TRY IT:
Starting with the line that has "Open More options icon in folder list screen", retype each line down to the end of the entries below, without leaving any out or adding any.

= = = = = = =

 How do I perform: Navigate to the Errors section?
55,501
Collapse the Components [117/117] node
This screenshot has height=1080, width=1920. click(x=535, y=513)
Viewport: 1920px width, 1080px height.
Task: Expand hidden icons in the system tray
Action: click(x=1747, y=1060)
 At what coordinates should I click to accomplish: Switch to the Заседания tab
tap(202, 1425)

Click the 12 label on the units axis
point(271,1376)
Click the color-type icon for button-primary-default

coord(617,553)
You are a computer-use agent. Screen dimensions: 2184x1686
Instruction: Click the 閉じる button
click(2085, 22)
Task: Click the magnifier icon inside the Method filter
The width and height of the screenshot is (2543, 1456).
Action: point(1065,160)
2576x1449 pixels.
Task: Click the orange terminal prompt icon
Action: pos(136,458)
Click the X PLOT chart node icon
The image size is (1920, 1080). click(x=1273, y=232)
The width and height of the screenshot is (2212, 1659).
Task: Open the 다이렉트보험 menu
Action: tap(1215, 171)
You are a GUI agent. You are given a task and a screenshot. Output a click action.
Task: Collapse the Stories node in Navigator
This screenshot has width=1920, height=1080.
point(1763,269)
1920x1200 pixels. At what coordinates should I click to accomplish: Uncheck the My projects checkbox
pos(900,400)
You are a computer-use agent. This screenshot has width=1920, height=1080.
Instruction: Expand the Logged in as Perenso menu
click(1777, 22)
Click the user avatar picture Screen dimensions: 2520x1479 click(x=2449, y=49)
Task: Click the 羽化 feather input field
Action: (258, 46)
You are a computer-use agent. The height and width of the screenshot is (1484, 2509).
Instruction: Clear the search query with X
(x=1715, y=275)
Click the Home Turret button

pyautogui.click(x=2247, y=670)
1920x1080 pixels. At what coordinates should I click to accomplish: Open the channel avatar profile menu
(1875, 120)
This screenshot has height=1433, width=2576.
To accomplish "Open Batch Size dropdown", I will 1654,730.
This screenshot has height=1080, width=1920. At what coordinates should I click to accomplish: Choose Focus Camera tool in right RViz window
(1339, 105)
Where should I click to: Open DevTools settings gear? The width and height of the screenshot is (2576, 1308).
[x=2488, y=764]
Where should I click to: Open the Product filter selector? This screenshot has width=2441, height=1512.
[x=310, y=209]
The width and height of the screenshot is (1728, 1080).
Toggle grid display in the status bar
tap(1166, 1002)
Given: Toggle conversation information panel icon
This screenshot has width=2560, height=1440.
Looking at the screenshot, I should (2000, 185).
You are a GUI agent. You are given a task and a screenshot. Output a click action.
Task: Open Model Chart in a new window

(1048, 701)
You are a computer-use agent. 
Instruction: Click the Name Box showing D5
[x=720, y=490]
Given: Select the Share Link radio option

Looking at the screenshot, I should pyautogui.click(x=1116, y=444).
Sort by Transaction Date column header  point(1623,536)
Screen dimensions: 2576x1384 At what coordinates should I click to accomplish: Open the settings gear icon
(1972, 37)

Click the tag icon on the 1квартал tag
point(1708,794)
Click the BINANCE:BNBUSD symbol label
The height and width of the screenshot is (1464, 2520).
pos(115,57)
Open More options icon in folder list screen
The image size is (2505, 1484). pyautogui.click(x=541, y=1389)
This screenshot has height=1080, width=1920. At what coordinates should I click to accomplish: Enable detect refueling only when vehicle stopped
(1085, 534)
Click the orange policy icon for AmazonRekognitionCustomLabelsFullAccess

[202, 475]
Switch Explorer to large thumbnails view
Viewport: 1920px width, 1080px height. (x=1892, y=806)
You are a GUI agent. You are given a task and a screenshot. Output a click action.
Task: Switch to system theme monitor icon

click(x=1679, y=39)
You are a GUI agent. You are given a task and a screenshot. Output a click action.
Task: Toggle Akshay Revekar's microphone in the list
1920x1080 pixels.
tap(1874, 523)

= = = = = = =

EXPECTED ANSWER:
Open More options icon in folder list screen
The image size is (2505, 1484). pyautogui.click(x=541, y=1389)
This screenshot has height=1080, width=1920. At what coordinates should I click to accomplish: Enable detect refueling only when vehicle stopped
(1085, 534)
Click the orange policy icon for AmazonRekognitionCustomLabelsFullAccess

[202, 475]
Switch Explorer to large thumbnails view
Viewport: 1920px width, 1080px height. (x=1892, y=806)
You are a GUI agent. You are given a task and a screenshot. Output a click action.
Task: Switch to system theme monitor icon

click(x=1679, y=39)
You are a GUI agent. You are given a task and a screenshot. Output a click action.
Task: Toggle Akshay Revekar's microphone in the list
1920x1080 pixels.
tap(1874, 523)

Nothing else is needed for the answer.